2012-01-01 Thread Paul McMillan
 But how about precomputing the intermediate value (x)? The hash is (mostly)
 doing x = f(x, c) for each c in the input.

That's a fair point. If we go down that avenue, I think simply
choosing a random fixed starting value for x is the correct choice,
rather than computing an intermediate value.

 I sort of see your point, but I still think that if we could add as little
 per-character overhead as possible it would be best -- sometimes people *do*
 hash very long strings.

Yep, agreed. My original proposal did not adequately address this.

 Another option to consider would be to apply this change to some but
 not all of the rounds. If we added the seed lookup xor operation for
 only the first and last 5 values of x, we would still retain much of
 the benefit without adding much computational overhead for very long
 strings.

 I like that.

I believe this is a reasonable solution. An attacker could still
manipulate the internal state of long strings, but the additional
information at both ends should make that difficult to exploit. I'll
talk it over with the reviewers.

 We could also consider a less computationally expensive operation than
 the modulo for calculating the lookup index, like simply truncating to
 the correct number of bits.

 Sure. Thanks for thinking about all the details here!!

Again, I'll talk to the reviewers (and run the randomness test
battery) to be double-check that this doesn't affect the distribution
in some unexpected way, but I think it should be fine.

 PS. Is the collision-generator used in the attack code open source?

Not in working form, and they've turned down requests for it from
other projects that want to check their work. If it's imperative that
we have one, I can write one, but I'd rather not spend the effort if
we don't need it.

-Paul
___
Python-Dev mailing list
Python-Dev@python.org
http://mail.python.org/mailman/listinfo/python-dev
Unsubscribe: 
http://mail.python.org/mailman/options/python-dev/archive%40mail-archive.com


Re: [Python-Dev] Hash collision security issue (now public)

2012-01-01 Thread Paul McMillan
 Different concern. What if someone were to have code implementing an
 external, persistent hash table, using Python's hash() function? They might
 have a way to rehash everything when a new version of Python comes along,
 but they would not be happy if hash() is different in each process. I
 somehow vaguely remember possibly having seen such code, or something else
 where a bit of random data was needed and hash() was used since it's so
 easily available.

I agree that there are use cases for allowing users to choose the
random seed, in much the same way it's helpful to be able to set it
for the random number generator. This should probably be something
that can be passed in at runtime. This feature would also be useful
for users who want to synchronize the hashes of multiple independent
processes, for whatever reason. For the general case though,
randomization should be on by default.

-Paul
___
Python-Dev mailing list
Python-Dev@python.org
http://mail.python.org/mailman/listinfo/python-dev
Unsubscribe: 
http://mail.python.org/mailman/options/python-dev/archive%40mail-archive.com


[Python-Dev] Hash collision security issue (now public)
=-=-=-=-=
▶ PROBLEM REQUIREMENTS
In the hash collision thread, which values of x would get the seed lookup xor operation under the partial-rounds option?

▶ RECORDED INFORMATION
=-=-=-=-=
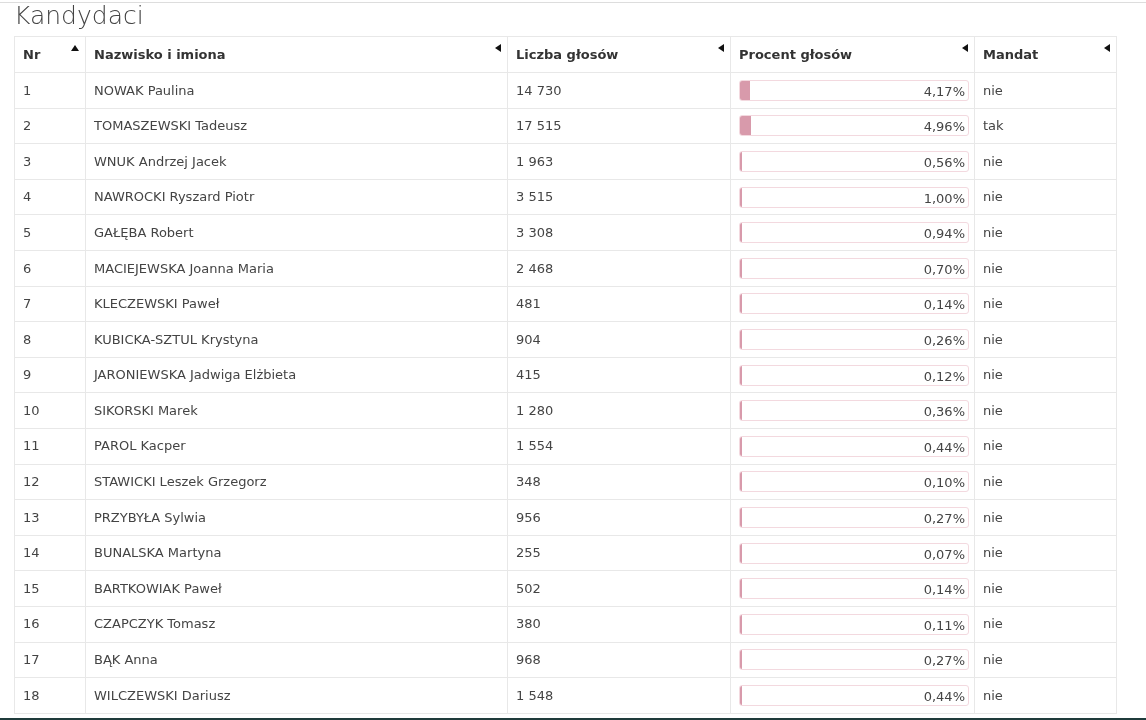 This screenshot has height=720, width=1146. What do you see at coordinates (50, 197) in the screenshot?
I see `row-number: 4` at bounding box center [50, 197].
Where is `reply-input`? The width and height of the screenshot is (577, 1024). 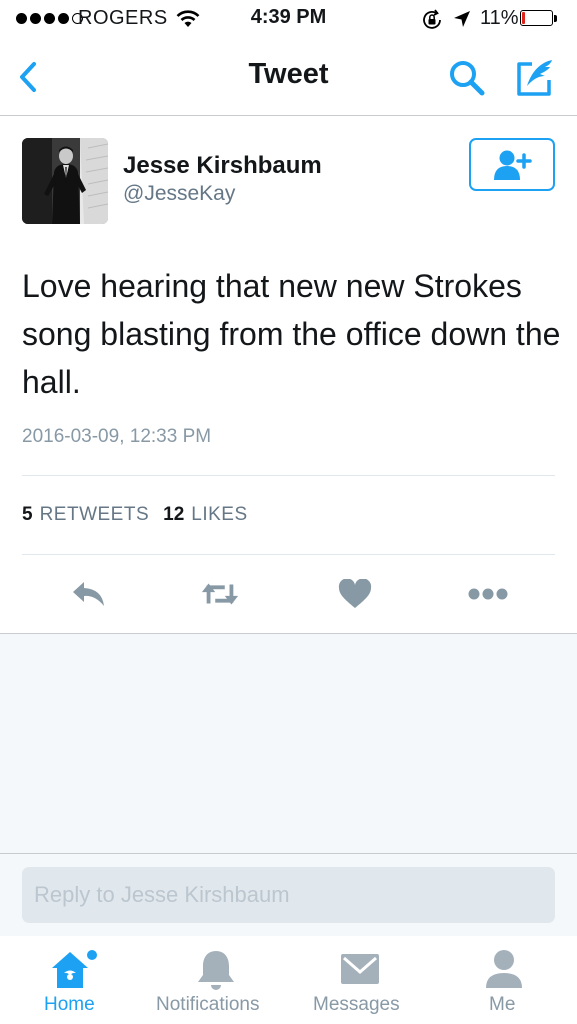 reply-input is located at coordinates (288, 895).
=-=-=-=-=
▶ RESULT
Only the first and last 5 values of x.